[Dataset records — start]

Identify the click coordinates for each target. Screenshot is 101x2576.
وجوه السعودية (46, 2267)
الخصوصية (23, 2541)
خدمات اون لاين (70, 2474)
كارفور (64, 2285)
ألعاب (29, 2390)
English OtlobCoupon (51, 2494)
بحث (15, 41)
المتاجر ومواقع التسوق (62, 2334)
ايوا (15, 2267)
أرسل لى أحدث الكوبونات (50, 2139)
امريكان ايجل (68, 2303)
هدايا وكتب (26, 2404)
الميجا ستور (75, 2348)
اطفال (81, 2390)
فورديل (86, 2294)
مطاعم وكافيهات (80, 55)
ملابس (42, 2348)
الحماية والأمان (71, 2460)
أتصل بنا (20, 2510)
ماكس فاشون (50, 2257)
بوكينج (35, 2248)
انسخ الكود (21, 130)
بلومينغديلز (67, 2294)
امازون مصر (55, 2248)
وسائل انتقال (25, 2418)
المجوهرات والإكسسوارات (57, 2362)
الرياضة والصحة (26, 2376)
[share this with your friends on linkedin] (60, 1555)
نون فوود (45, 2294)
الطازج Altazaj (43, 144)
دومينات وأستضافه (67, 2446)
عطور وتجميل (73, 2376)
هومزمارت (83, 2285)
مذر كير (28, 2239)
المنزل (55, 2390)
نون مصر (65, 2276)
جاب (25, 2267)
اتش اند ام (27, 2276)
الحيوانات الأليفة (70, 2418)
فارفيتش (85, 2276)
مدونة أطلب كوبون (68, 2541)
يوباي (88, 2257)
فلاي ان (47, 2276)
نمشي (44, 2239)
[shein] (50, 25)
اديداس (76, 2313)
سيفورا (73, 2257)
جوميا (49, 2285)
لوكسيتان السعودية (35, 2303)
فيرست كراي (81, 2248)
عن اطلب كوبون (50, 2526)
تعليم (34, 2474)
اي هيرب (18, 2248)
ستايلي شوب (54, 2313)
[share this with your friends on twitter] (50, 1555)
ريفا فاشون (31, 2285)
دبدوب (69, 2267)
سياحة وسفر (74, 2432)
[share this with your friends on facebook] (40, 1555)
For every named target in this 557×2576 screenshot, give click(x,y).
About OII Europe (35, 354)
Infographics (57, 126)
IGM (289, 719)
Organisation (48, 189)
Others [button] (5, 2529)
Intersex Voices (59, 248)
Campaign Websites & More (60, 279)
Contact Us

[Dataset records — finish]

# Assigned task:
Copy verbatim the span of lines that begins with the line holding "نون فوود (45, 2294)" and ends at the last line of the records.

# Final answer:
نون فوود (45, 2294)
الطازج Altazaj (43, 144)
دومينات وأستضافه (67, 2446)
عطور وتجميل (73, 2376)
هومزمارت (83, 2285)
مذر كير (28, 2239)
المنزل (55, 2390)
نون مصر (65, 2276)
جاب (25, 2267)
اتش اند ام (27, 2276)
الحيوانات الأليفة (70, 2418)
فارفيتش (85, 2276)
مدونة أطلب كوبون (68, 2541)
يوباي (88, 2257)
فلاي ان (47, 2276)
نمشي (44, 2239)
[shein] (50, 25)
اديداس (76, 2313)
سيفورا (73, 2257)
جوميا (49, 2285)
لوكسيتان السعودية (35, 2303)
فيرست كراي (81, 2248)
عن اطلب كوبون (50, 2526)
تعليم (34, 2474)
اي هيرب (18, 2248)
ستايلي شوب (54, 2313)
[share this with your friends on twitter] (50, 1555)
ريفا فاشون (31, 2285)
دبدوب (69, 2267)
سياحة وسفر (74, 2432)
[share this with your friends on facebook] (40, 1555)
For every named target in this 557×2576 screenshot, give click(x,y).
About OII Europe (35, 354)
Infographics (57, 126)
IGM (289, 719)
Organisation (48, 189)
Others [button] (5, 2529)
Intersex Voices (59, 248)
Campaign Websites & More (60, 279)
Contact Us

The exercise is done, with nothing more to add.